Life is lived in very difficult conditions. In Gagliano, the ground gives way because there are neither trees nor rocks to hold it, so it either turns back into dust or, when it rains, the clay dissolves and becomes a torrent that sweeps away everything, the church, the houses, and the paths, leaving only despair. In these precarious and unhealthy houses, the lives of men and beasts go on under the same roof and in the same rooms, always the same.

Levi finds Gagliano in this condition. And this is how the Gaglianese feel, so desperate that they do not believe in a change because there, one cannot live, but has to go elsewhere: first, they went to America, then Naples, Rome, and finally Africa, following the ventures of the duce.

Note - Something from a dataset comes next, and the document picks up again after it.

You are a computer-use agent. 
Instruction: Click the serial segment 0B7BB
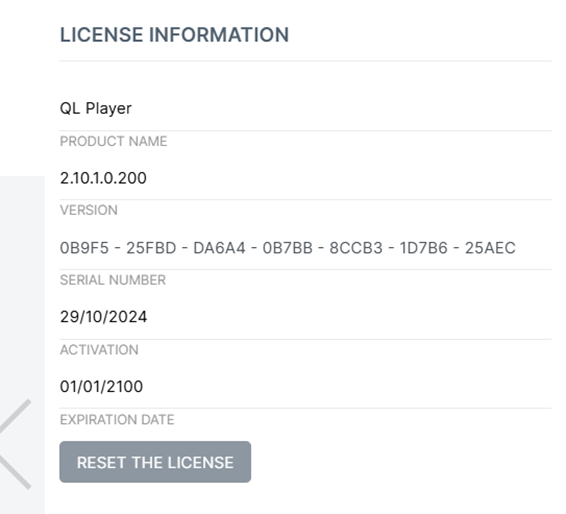(288, 248)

An enchanted, archaic, and mysterious world, inhabited by witches who enchant men, angels who guard the entrances, "monachicchi," the spirits of children who died unbaptized. To reach it, the journey seems very long: a train, a coach, finally a car climbing a mule track that ends in that world; to understand it, one must listen to it.

Thus, this complicated peasant world, lacking trust in those who from outside have always only taken away what had been built with so much effort, thanks to a magical alchemy, welcomes the Turin writer. The cohabitation will change both, but unexpectedly, more the artist than the Gaglianesi, who, in a short time, has the impression of always having lived there.

Levi’s dry narration is impeccably rendered in the images but emphasized by the music and the final commentary, where the poet clearly states his thinking, according to which every state is oppressive if its decisions are made thousands and thousands of kilometers away from its citizens, and therefore, if one wants to tackle the southern issue, it is necessary that citizens, in every country, can make a decision.

For this reason, more than cinema, the choice of the writer to return to Gagliano, to rest among his people, is poetic and symbolic.